Assess a Diagnostic Tool to Distinguish Between Bacterial and Viral Infection

OPPORTUNITY
Start date: October 2013
Phase: N/A
Study type: Observational

In the past 70 years antibiotics have served as the first line of defense against infectious diseases. However, antibiotics are only effective against bacterial infections and are not the solution for infections caused by viruses such as common colds or flu. Despite their contribution to healthcare, antibiotics are currently recognized as the most misused drugs in the world with global overuse estimated at 40%-70%, mostly due to the ineffectiveness of current diagnostic solutions to distinguish between bacterial and viral infections.
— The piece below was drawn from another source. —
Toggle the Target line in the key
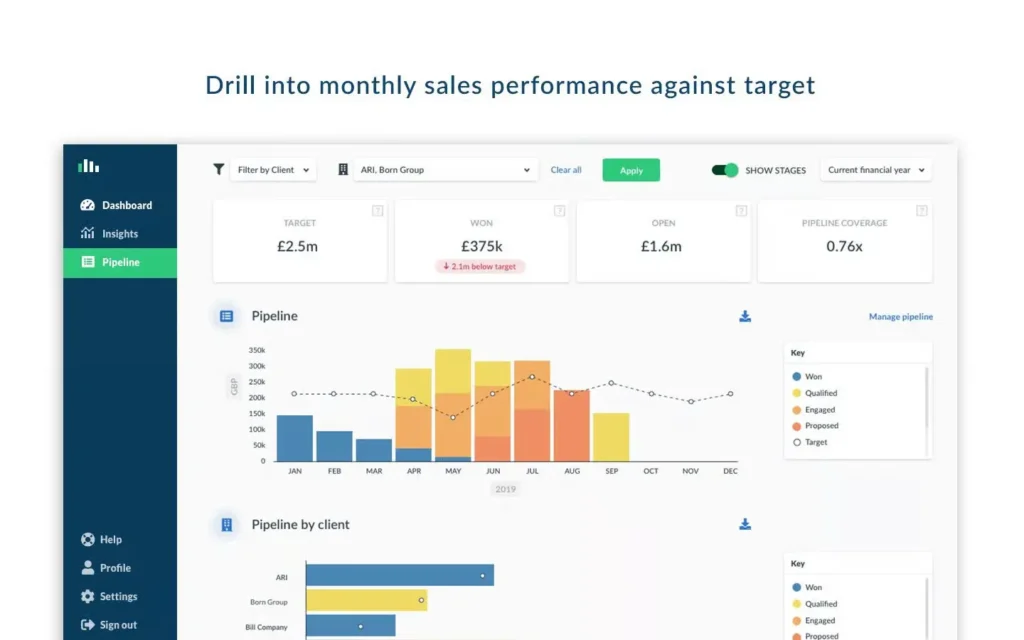This screenshot has width=1024, height=640. (812, 442)
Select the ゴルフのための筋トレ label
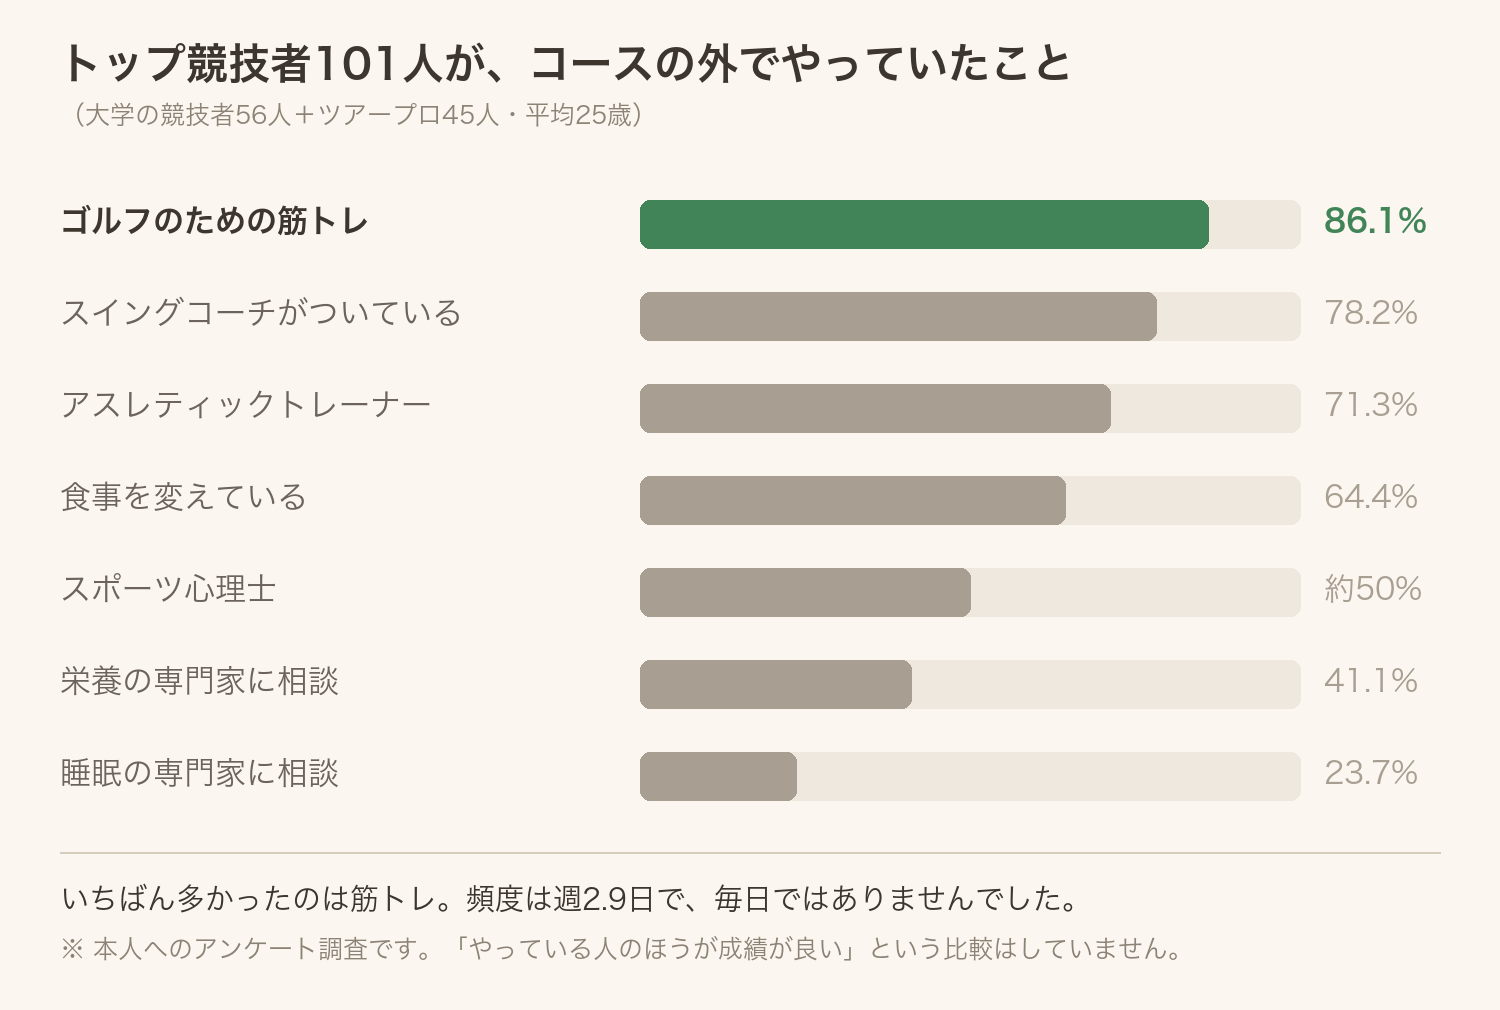Screen dimensions: 1500x1010 click(215, 221)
Antibiotics misuse often causes preventable adverse events that impact patient care and lead to the emergence of antibiotic-resistant bacteria, one of the major threats to global health today. To address these challenges, MeMed has been developing the ImmunoDx™, a novel technology that relies on the best available detection system for differentiating between viruses and bacteria - the body's own immune system. The ImmunoDx™ technology employs a simple blood test that provides the physician, within two-hours, the information he needs to decide whether to treat the patient with antibiotics or not. This technology has been tested on over 1000 patients of different ages and diseases and was found to be highly accurate and safe. The current study is a non-interventional study and the participants do not receive any investigational drug nor any experimental examination or procedure. Therefore, the collected data in this study will not affect the diagnosis, prognosis, or treatment of the participants. Participation includes the collection of a teaspoon of blood and collection of a specimen using a nasal swab. These procedures are common in the clinical practice and are widely performed and possess no significant risk. By participating in the study, the subjects impact the development of the ImmunoDx™ technology, which is expected to enable a future faster and more accurate diagnosis of infectious diseases as well as more appropriate prescription of antibiotics. This will open the way to improve treatment decisions in millions of patients around the world.